Day Three – Musical mystery tour
By day three there were cracks appearing in all of us, and some of the group had already broken. There was no way we were going to let a severe lack of sleep and a bit of a hangover ruin the last day though. Another hearty full English helped super glue a few of the more sensitive areas back together to give this festival a jolly good seeing off, and that is what we bloody did.
It was decided early on that bands were not going to be watched until late afternoon. The beach was the destination of choice for some stag and hen partying. So with tropical T-shirts on we headed for the beach, red stripe, bacon ruffles and the odd bottle of red to look classy in tow. Our plans were scuppered though by that dastardly wind, and after braving it like true brits for as long as possible we had to admit defeat to the elements and get tropical at the lad shack.
Use your imagination for the rest of the afternoon.
Sounds like a plan stan
The early evening began in typically unorganized style with a couple of rejections- Dog is dead – too early, so back to the pub to completely forget that we wanted to see them. Mø – one in one out again at The Warren, a place only seen from the outside. Thankfully by this time we actually had a vague plan of what we wanted to see. It came courtesy of some very important outside information and organization, which proved invaluable in getting our sorry asses around town in time to see some of the best acts of the day. They know who they are. Muchas gracias.
In the queue for Mø we also we met up with our honorary German “stags” by complete chance, and they once again decided to place their faith in us, and our next stop – Digital.
Digital love Digital love Digital love
There are those legendary places that exist around the world. Places that have seen things. Where you know that if you fall over giving it too much on the dance floor you are going to regret it. When your jeans return from the drop looking like a mechanics hand rag. Places where the toilets smell better than the dance floor. Digital is one of those places.
Finnish synth due Sin Cos Tan took our minds away from the smell in Digital with their brand of European synth dance intensity. Subtle but well thought-out beats along with dreamy vocals to let you imagination drift away too. The perfect way to warm-up for what was to follow.
From Finland to Iceland, Reykjavik to be exact for MAMMÚT. Icelandic bands, and generally bands from up where it is cold have won a special place in my heart of late. Mammút simply added to that. It was entrancing, theatrical stuff, full of explosive aggression, energy and love.

(Pixel coordinate grounding data)
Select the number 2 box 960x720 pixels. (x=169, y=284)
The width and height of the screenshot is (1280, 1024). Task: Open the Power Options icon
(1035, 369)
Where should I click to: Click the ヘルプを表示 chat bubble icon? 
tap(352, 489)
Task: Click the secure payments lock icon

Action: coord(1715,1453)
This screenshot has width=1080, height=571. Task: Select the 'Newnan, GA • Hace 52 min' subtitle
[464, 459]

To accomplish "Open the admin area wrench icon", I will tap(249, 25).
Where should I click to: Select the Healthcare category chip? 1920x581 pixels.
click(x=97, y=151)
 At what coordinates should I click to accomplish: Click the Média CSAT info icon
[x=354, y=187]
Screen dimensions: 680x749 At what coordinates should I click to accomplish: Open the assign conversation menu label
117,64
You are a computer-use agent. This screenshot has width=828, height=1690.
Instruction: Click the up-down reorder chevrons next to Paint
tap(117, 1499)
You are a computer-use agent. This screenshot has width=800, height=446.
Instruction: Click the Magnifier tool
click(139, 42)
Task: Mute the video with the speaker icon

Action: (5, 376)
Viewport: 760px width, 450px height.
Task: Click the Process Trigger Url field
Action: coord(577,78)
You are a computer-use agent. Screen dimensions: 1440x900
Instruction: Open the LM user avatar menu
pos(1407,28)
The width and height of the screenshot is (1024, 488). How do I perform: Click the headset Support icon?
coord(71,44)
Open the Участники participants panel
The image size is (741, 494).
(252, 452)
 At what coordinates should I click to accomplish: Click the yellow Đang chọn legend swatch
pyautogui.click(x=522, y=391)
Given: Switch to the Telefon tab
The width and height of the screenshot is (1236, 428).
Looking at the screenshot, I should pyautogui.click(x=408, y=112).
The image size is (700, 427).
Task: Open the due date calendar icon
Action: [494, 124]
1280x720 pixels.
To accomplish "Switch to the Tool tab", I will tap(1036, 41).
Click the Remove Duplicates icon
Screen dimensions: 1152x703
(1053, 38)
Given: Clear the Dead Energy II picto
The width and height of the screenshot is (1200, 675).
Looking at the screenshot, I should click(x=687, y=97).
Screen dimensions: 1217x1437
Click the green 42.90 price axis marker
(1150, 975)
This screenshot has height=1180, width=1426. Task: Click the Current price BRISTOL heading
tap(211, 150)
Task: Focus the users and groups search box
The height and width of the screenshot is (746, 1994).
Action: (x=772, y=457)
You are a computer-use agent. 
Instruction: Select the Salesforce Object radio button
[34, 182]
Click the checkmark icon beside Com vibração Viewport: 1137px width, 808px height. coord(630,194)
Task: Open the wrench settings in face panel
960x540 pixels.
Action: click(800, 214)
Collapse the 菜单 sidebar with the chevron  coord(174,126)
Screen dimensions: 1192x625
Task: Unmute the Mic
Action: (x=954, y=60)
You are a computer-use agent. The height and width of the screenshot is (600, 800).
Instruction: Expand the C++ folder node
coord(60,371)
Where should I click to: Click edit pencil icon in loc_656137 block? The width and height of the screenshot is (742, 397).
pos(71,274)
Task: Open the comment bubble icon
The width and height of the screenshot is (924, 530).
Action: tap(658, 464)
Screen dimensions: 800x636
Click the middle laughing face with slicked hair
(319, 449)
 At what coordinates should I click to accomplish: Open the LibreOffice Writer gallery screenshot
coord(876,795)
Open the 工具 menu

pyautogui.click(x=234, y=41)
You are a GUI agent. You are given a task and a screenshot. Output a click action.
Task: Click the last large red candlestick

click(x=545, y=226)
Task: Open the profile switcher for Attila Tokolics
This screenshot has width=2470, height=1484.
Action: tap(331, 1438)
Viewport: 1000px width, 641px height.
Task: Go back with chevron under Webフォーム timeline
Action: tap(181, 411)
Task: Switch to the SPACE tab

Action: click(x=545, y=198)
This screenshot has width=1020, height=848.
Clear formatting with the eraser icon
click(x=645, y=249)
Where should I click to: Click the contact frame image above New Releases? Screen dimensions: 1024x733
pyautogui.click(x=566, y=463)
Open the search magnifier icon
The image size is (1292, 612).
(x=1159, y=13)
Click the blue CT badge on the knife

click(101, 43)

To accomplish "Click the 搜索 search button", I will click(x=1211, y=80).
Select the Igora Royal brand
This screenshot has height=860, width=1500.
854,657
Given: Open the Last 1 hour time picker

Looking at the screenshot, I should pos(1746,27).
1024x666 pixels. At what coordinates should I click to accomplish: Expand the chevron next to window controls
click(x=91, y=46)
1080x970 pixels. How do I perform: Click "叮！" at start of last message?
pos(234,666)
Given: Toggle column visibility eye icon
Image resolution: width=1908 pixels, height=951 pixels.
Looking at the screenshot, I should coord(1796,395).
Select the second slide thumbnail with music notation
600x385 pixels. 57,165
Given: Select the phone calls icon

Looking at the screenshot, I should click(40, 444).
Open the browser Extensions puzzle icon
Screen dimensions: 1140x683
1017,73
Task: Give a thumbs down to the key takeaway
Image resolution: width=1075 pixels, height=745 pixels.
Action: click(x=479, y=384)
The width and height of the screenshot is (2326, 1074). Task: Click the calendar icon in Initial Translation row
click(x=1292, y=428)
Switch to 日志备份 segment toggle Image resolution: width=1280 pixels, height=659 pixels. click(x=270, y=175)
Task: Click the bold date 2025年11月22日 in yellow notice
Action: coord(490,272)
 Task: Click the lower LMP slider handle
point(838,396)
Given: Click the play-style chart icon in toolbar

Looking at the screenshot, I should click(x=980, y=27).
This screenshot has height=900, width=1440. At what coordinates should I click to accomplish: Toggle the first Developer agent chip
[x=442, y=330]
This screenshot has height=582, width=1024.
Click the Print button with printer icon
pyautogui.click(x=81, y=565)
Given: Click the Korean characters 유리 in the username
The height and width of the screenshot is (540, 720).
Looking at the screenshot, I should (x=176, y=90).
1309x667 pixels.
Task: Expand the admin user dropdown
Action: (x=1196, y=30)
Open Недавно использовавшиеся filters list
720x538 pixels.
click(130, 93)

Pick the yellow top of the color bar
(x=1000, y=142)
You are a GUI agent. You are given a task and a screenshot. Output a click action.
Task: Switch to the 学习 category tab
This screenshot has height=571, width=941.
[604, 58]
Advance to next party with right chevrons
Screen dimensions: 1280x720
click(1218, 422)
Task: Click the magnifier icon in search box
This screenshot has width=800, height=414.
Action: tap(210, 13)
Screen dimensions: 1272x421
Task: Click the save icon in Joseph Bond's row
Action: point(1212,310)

About this task — Continue the day-three festival account from its last sentence, carrying on in the same voice.

Response to this exercise —
Future Islands. Oh my lord. Future Islands. I wasn’t really blown away by some of their early stuff, and I have to admit the name put me off enough to not dig deep into their music initially. That all changed after seeing them on Letterman, which I think half of the world will join me in saying. This band is simply breathtaking to watch live. Samuel T. Herring has a genuine energy, emotion and slight schizophrenia about him that makes you think you are being treated to your very own one-man rendition of Dr. Jekyll and Mr. Hyde. Musically it was the moment of the festival, and without doubt the performance of the weekend (stag breakdancing aside of course).
Queue Jon Hopkins
One of the must-see bands of the weekend was in the bag, but there was still an enormous amount of uncertainty as to whether we would get in for Jon Hopkins.
The energy levels were running low and the alcohol levels were increasing as we set coordinates for Jon Hopkins at the corn exchange. Would we have found the place without guidance? Probably not. Would we have been in the front 10 of the queue without encouragement? I think not. Would we have waited what felt like an eternity without inspiration, and a life-saving delivery of Japanese food from the restaurant across the road from a very friendly Scottish lass? Hell no.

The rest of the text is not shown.